5. The Outside Sales Exemption
Employees over the age of 18 who spend more than 50% of their work time in the “field,” away from their employers’ offices and who sell items, or obtains orders or contracts for products, services, or the use of facilities are exempt from all of the requirements set out in the Wage Orders. This exemption is set out in all the Wage Orders.
A Hypothetical Case
A tech company maintains a 20-person sales team to pursue long term contracts with other businesses to use their online data management platform. The company designates the entire team as exempt. Every member of the team does the same kind of work researching customers and pitching their company’s product to other businesses. They are all paid $120,000 per year, plus sales commissions at different rates depending on productivity and seniority.
A team member quits or is fired. They read about misclassification online, and contact an attorney. A couple of weeks later, their attorney files a lawsuit against the company. The lawsuit alleges that the ex-employee is entitled to overtime wages because they were misclassified as exempt. If the plaintiff employee worked 60 hours per week, they could be entitled to 20 hours of overtime pay each week they worked. The law provides that the annual $120,000 salary only covers wages for 40 hours per week. Their annual salary converts to $57.69 per hour. Because they were only paid for 40 hours per week, all of the unpaid time is due at their overtime rate of $86.54. At 20 hours per week for 52 weeks (1,040 hours), their unpaid overtime equals $90,001.60—for one year!

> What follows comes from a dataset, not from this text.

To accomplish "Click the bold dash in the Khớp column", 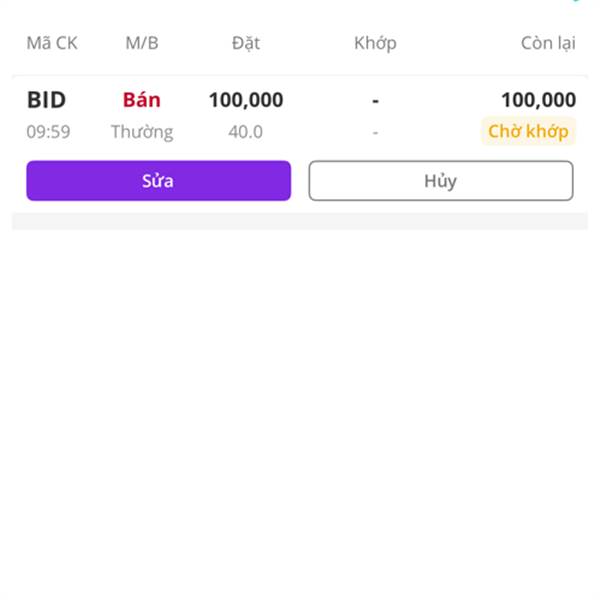I will pyautogui.click(x=375, y=100).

Unless the employer can prove that they properly classified the employee, the employer will lose. The company will be ordered to pay the unpaid wages, interest at 10% per year, heavy monetary penalties and attorneys’ fees and costs.
This example is fairly typical of misclassification cases filed in California. Few of these misclassification cases reach a jury because of the high risks that employers’ face. Most cases are resolved through a confidential settlement, sooner or later.

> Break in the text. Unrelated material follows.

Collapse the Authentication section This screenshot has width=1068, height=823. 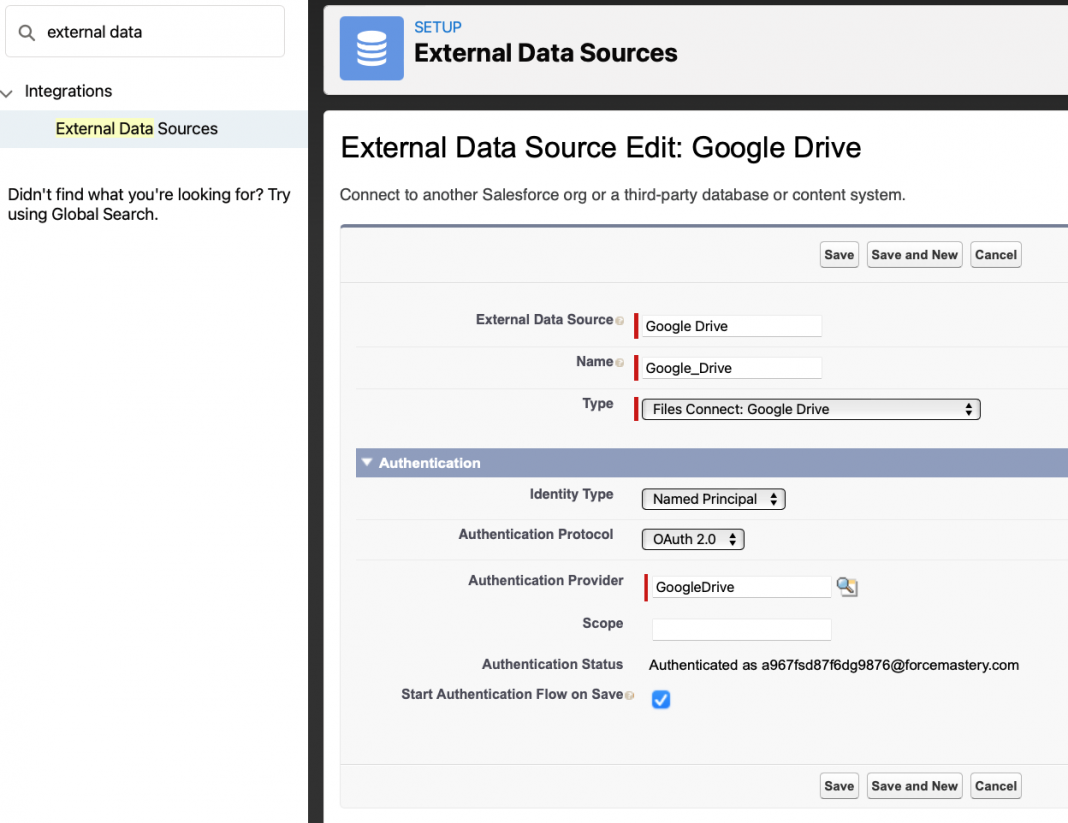(367, 463)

Bad classification decisions often have bad consequences. A single plaintiff misclassification case can easily cost an employer well over a hundred thousand dollars in attorneys’ fees and settlement costs. A multiple plaintiff or class action case can expose an employer to multiples of that number.
The California courts have made it clear that an employer must evaluate the specific work an employee is to perform and to make the right decision as to whether to classify them as exempt or nonexempt. Properly classifying workers is not always an easy task. The tests are complex and the case law is filled with decisions that define who is and who is not exempt in various industries. In addition, an employee’s classification can change over time. Periodic re-evaluations of employees’ exemption status can help. Building the exemption evaluation into annual reviews is one way to ensure a company decision remains the right one over time. If unsure, consulting with an employment is recommended.